Дед страшно любил кофе – его запах. Хотя тогда и кофе-то хорошего было не найти, да к тому же он ему был категорически запрещён. И отец раздобывал для него растворимый кофейный напиток «Летний», в котором кофе не было, но был похожий запах. Дед насыпал в стакан три-четыре ложки порошка и с удовольствием пил. По поводу каждой сигареты у них с бабушкой шли долгие ритуальные обсуждения. А потом он сидел под форточкой и с наслаждением курил.
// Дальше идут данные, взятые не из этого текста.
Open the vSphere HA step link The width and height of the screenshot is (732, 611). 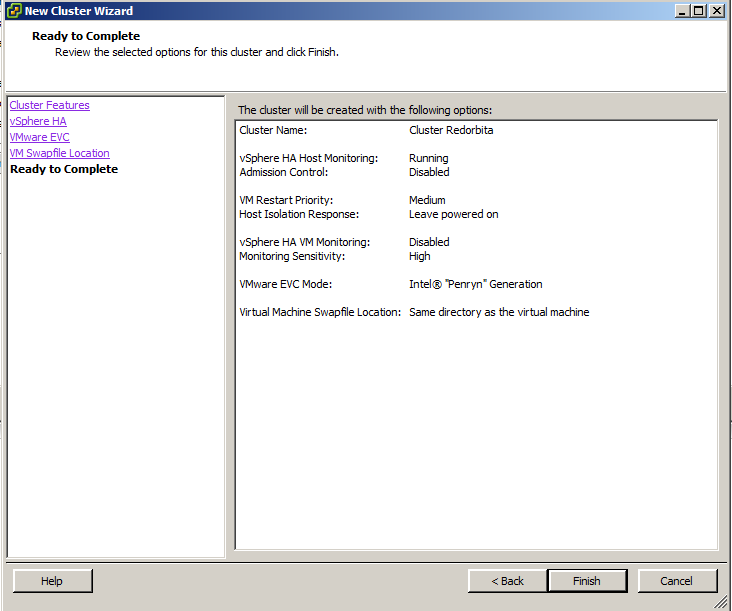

Дед был очень жизнелюбив. Сейчас-то я понимаю, что он так никогда и не попробовал хорошего кофе, не покурил хороших сигарет, ни разу не выпил по-настоящему хорошего вина. Он видел много сибирских городков, городишек, в которых работал. Сам вырос в крошечном городке Щегловске, который потом стал называться Кемеровом. Никогда не был за границей, и в Москве практически не был – он её только защищал. Свои поездки на курорты и в госпитали, к Чёрному морю, он вспоминал как чуть ли не путешествия в райские пущи.
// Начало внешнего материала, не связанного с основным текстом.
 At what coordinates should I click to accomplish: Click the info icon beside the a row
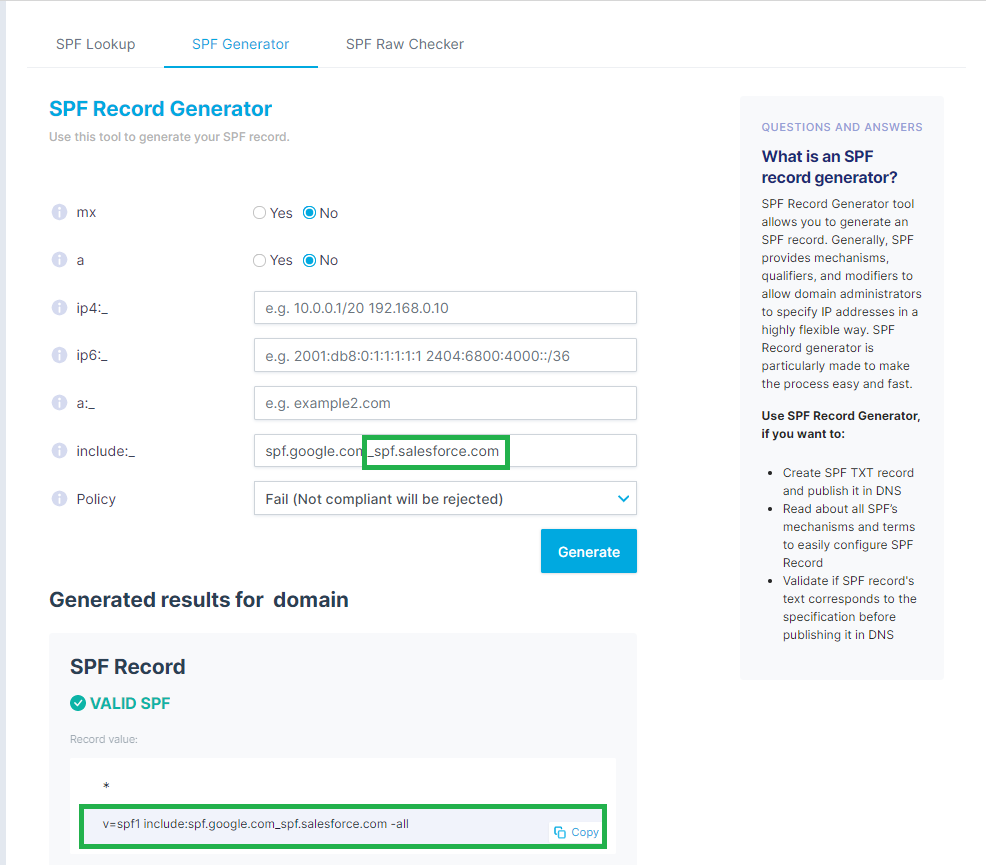point(59,260)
Меня он любил до дрожи. Тем самым мне сильно досаждал, особенно когда я был маленький. Я старался не попадаться к нему в руки, иначе он меня затискивал. Ему явно было меня мало. Сейчас я жалею о безвозвратном.
Дед умер летом 1993 года, во сне. Мне не довелось его похоронить. Тогда я впервые выехал на большой театральный фестиваль в город Лазаревское (рядом с Сочи). Мы показывали спектакль «Титаник», и у меня тогда случился первый в моей жизни успех. Я был счастлив, звонил домой, сообщал о том, какой у меня праздник, а отцу хватило мужества не говорить мне о смерти деда, потому что он знал, что я всё брошу и помчусь на похороны.
Чем дальше живу, тем больше понимаю, насколько важным человеком был для меня мой дед. Может быть, потому, что я даже не знаю, какое отчество было у моего прадеда Василия Гришковца. У меня нет ни одной его фотографии, я не знаю, где он похоронен. Дед про него не рассказывал, а прадед умер в 1918 году, ещё до его рождения. Он оказался единственным мальчиком и носителем фамилии. Три его старшие сестры фамилии со временем сменили. Каким образом эта украинская фамилия добралась до сибирской глубинки, я не знаю и уже вряд ли узнаю, а дед этому никогда не придавал значения.